C. Attorneys’ Fees and Costs
Code of Civil Procedure section 1033.5, which outlines recoverable costs to a prevailing party under Code of Civil Procedure section 1032, permits the recovery of attorneys’ fees when authorized by contract, statute, or law. (Code Civ. Proc., § 1033.5, subd. (a)(10).) Code of Civil Procedure section 1021 provides “[e]xcept as attorney’s fees are specifically provided for by statute, the measure and mode of compensation of attorneys and counselors at law is left to the agreement, express or implied, of the parties [….]” Similarly, Civil Code section 1717 provides “[i]n any action on a contract, where the contract specifically provides that attorney’s fees and costs, which are incurred to enforce that contract, shall be awarded either to one of the parties or to the prevailing party, then the party who is determined to be the party prevailing on the contract, whether he or she is the party specified in the contract or not, shall be entitled to reasonable attorney’s fees in addition to other costs.” (Civ. Code, § 1717, subd. (a).)

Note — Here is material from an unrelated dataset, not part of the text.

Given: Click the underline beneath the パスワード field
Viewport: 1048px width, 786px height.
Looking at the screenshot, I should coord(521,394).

The Code of Civil Procedure defines the “prevailing party” as follows:
[T]he party with a net monetary recovery, a defendant in whose favor a dismissal is entered, a defendant where neither plaintiff nor defendant obtains any relief, and a defendant as against those plaintiffs who do not recover any relief against that defendant. If any party recovers other than monetary relief and in situations other than as specified, the “prevailing party” shall be as determined by the court, and under those circumstances, the court, in its discretion, may allow costs or not and, if allowed, may apportion costs between the parties on the same or adverse sides pursuant to rules adopted under Section 1034.
(Code Civ. Proc., § 1032, subd. (a)(4).)
Labor Code section 218.5 provides a statutory basis for the recovery of attorneys’ fees to a prevailing employee in an action brought for the nonpayment of wages.

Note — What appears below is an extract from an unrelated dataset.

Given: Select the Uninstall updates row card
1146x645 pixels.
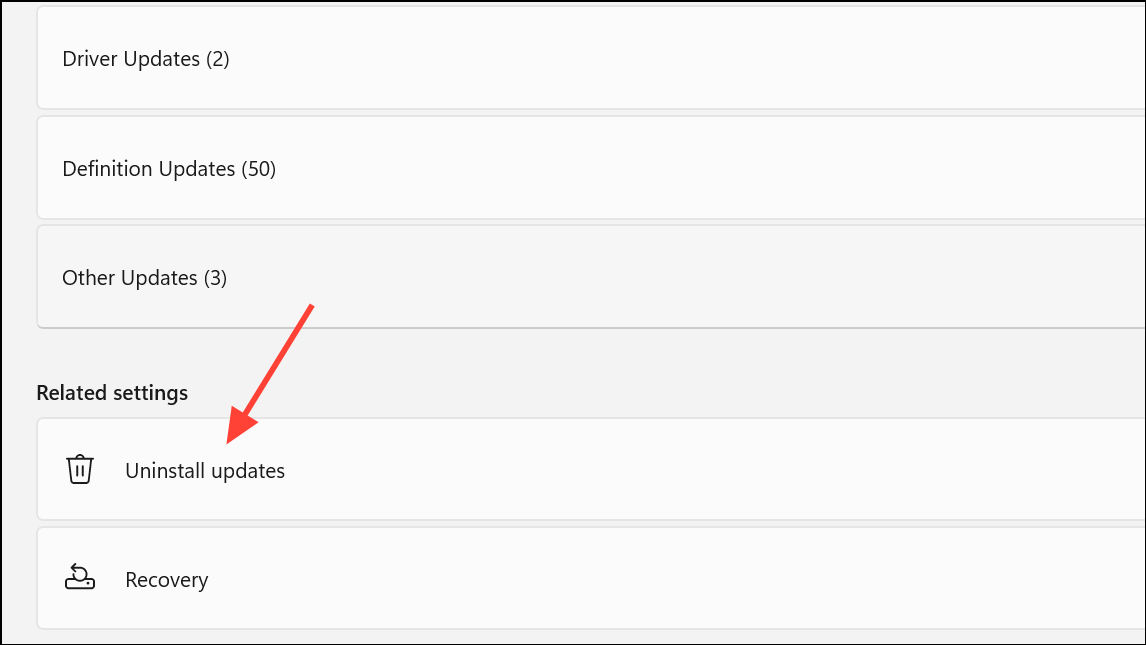Looking at the screenshot, I should tap(591, 469).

Plaintiff seeks attorneys’ fees on the requested $101,352.80, pursuant to the schedule in Local Rule 3.214. That Rule provides that the de facto reasonable attorneys’ fees on a default case is $2,890 plus 1% of the excess over $100,000 (here, $13.53.) Therefore, reasonable attorneys’ fees, pursuant to Local Rule 3.214 would be $2,903.53, not the requested $5,297.06. Plaintiff appears to have done the calculations based on a contested case, not a default case.
Plaintiff also seeks $1,219.20 in costs, composed of $169.15 in jury fees, $55.45 for service of process, $819.60 in electronic filing/service fees, and $175 in “other.” However, Plaintiff has not specified what the “other” costs consist of. As such, the Court cannot determine whether the “other” costs are allowable under the Code.
CONCLUSION
Plaintiff’s request for default judgment is denied without prejudice. Plaintiff shall file an amended default judgment packaged in conformance with the Court’s ruling on or before June 25, 2025.
As such, the Court continues the Order to Show Cause Re Entry of Default and/or Default Judgment to July 23, 2025 at 8:30 A.M. in Department 207. Further, on the Court’s own motion, the Court vacates the Case Management Conference as moot.
Unless Plaintiff waives notice, the Clerk of the Court shall provide notice of the Court’s ruling.